AN agribusiness figurehead who has made a mark on a wide range of agricultural sectors, John Crosby has received a Queen's Birthday Honour for significant service to agribusiness and to the farming sector.
The current Peninsula Ports chair, and new Member of the Order of Australia, has been involved in farming and farm-related business all of his life, growing up on a farm at Kadina before moving to Moree, NSW, to develop a property with his three brothers and father.
"I was born and bred on a farm and went to Roseworthy College so it was ingrained in me from an early age to be involved in agriculture in some way, shape or form," Mr Crosby said.
"I spent the early years on the farm, but became very interested in the downstream area from the farm - the agribusiness sector.
"I could see that, from the point of view of agriculture generally, the connection into the marketplace was an area that was very expensive and had a big impact on the net farm income."
Agribusiness and advocacy for the sector have been where Mr Crosby has made his mark.
Over a long career, he estimates he has been a member of 100 different agricultural organisations and chaired about 50 of those.
His introduction to that side of agriculture came in the late 1980s when he joined a local branch of NSW Farmers.
Mr Crosby went on to become senior vice president of both NSW Farmers and the National Farmers Federation from 1992 to 1994.
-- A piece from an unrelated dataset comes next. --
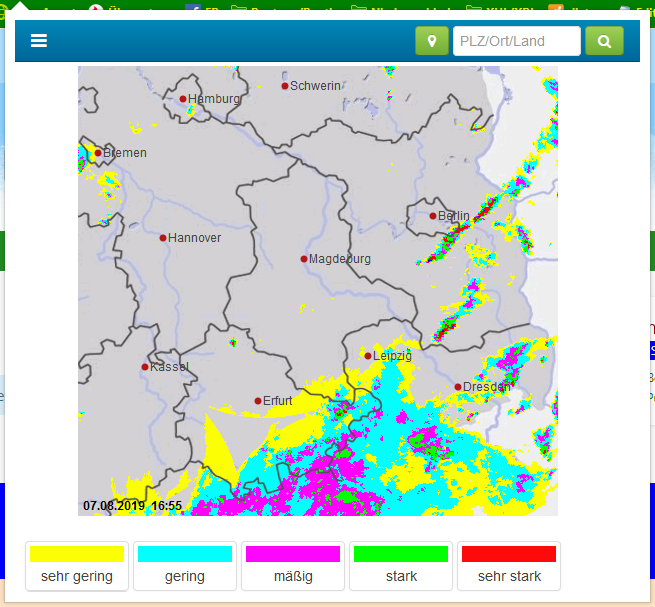This screenshot has height=607, width=655.
Task: Focus the PLZ/Ort/Land search field
Action: point(516,41)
He moved back to SA to take up the director's position with Elders and served in that role from 1993-99, while also finding the time to run an irrigated and dryland cropping and cattle enterprise at Lucindale.
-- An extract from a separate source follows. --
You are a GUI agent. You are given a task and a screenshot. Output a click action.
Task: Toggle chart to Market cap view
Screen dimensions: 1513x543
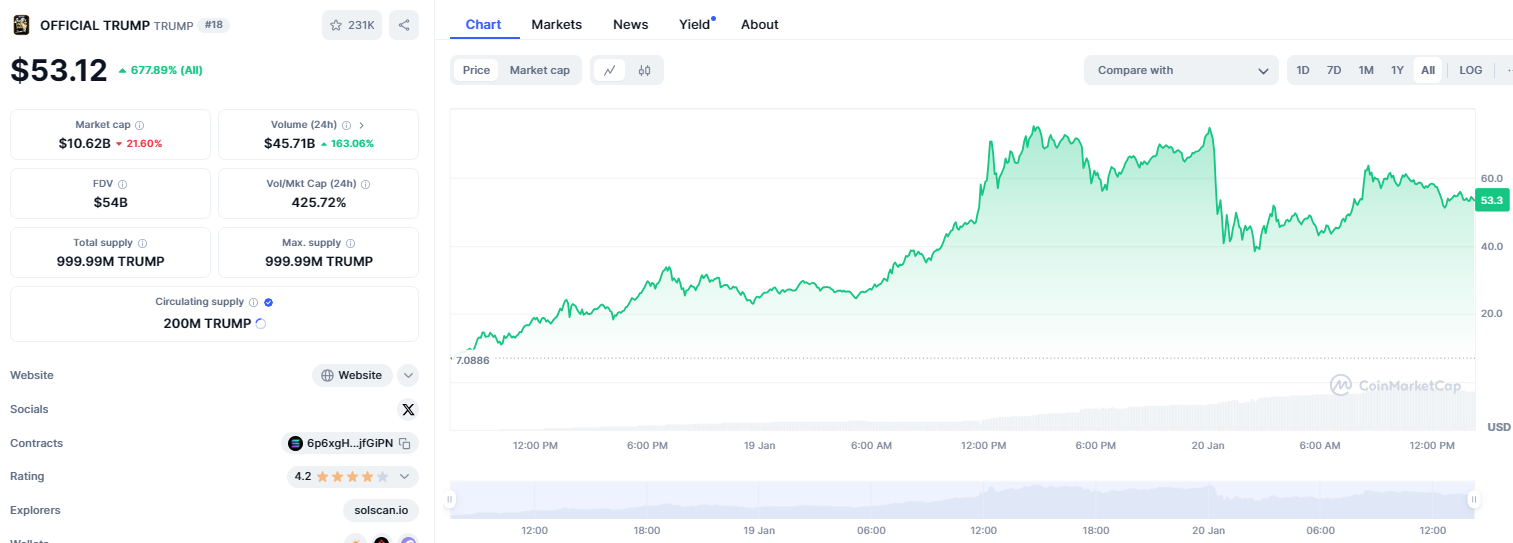point(539,70)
Among a litany of other roles, he served as president of the Agribusiness Association of Australia on two separate occasions (1996-97 and 2004-08) - and was named a life member in 2019 - was chairman of the SA Committee during the implementation of the National Livestock Identification System from 2004-07 and was chairman of the Quarantine and Export Advisory Council for the Department of Agriculture from 2007-10.
Mr Crosby's impact has been felt across a number of sectors, chairing the SA Government Beef Industry Development Board from 2005-08, chairing the Wheat Industry Expert Group in 2008 and working as the general manager of the Dairy Authority of South Australia from 2012-16.
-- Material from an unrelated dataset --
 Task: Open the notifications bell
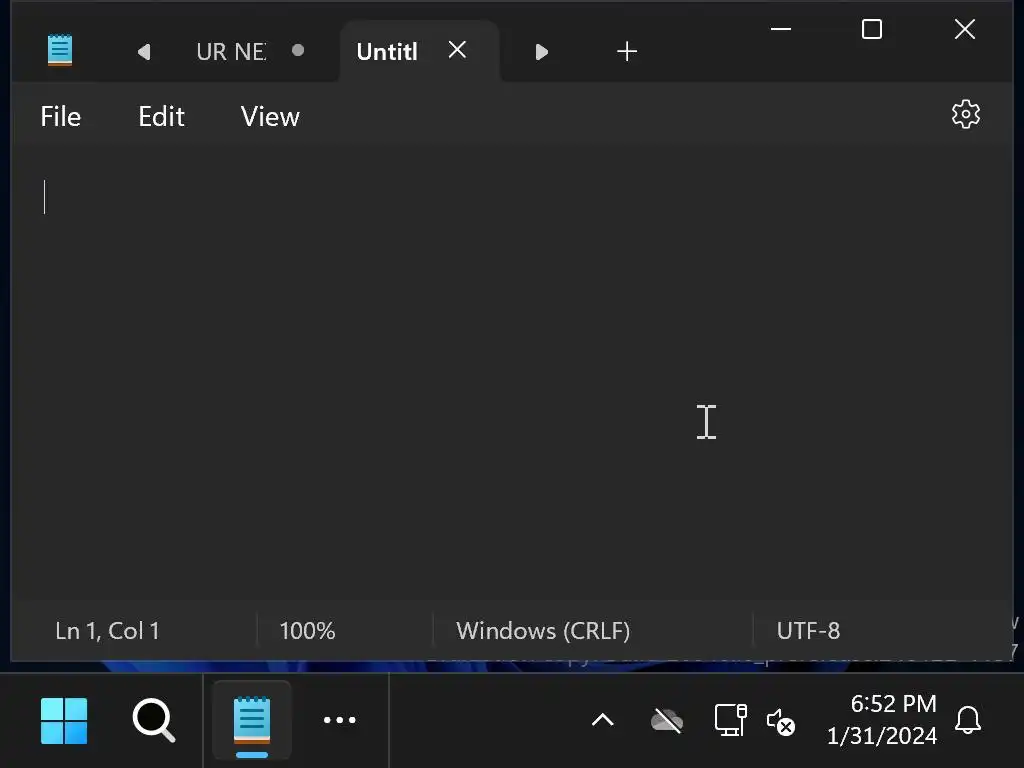pyautogui.click(x=968, y=720)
His previous awards and recognition include a Distinguished Alumni Award from the University of Adelaide in 2017 and an Award of Merit from the Roseworthy Old Collegians Association in 2018.
While he has an extensive list of roles, achievements and awards, Mr Crosby said there were two career achievements which he was especially proud of.
One, when he was part of the NFF, was being an integral player in convincing the Reserve Bank that very high interest rates seen during the '80s and '90s were counter-productive to long-term industries like agriculture.
"We formed a coalition and we continually condemned the Reserve Bank and the Government on their policies in that area and managed to get them to change them and start the period of lowering interest rates," Mr Crosby said.
Mr Crosby, also while at the NFF, was a key player in the floating of Elders, which was part of Fosters at the time.
He hopes his third major achievement will be the building of the multi-commodity Peninsula Ports port on the Eyre Peninsula.
While he tries to take on less of a workload these days, Mr Crosby still serves as chair of Peninsula Ports, chairs the Agribusiness Advisory Board at the University of Adelaide and is a patron of its Agricultural Education Fund.
He says his ongoing involvement in the University of Adelaide adopting such a major focus on agriculture, food, wine and agribusiness is something that gives him immense satisfaction.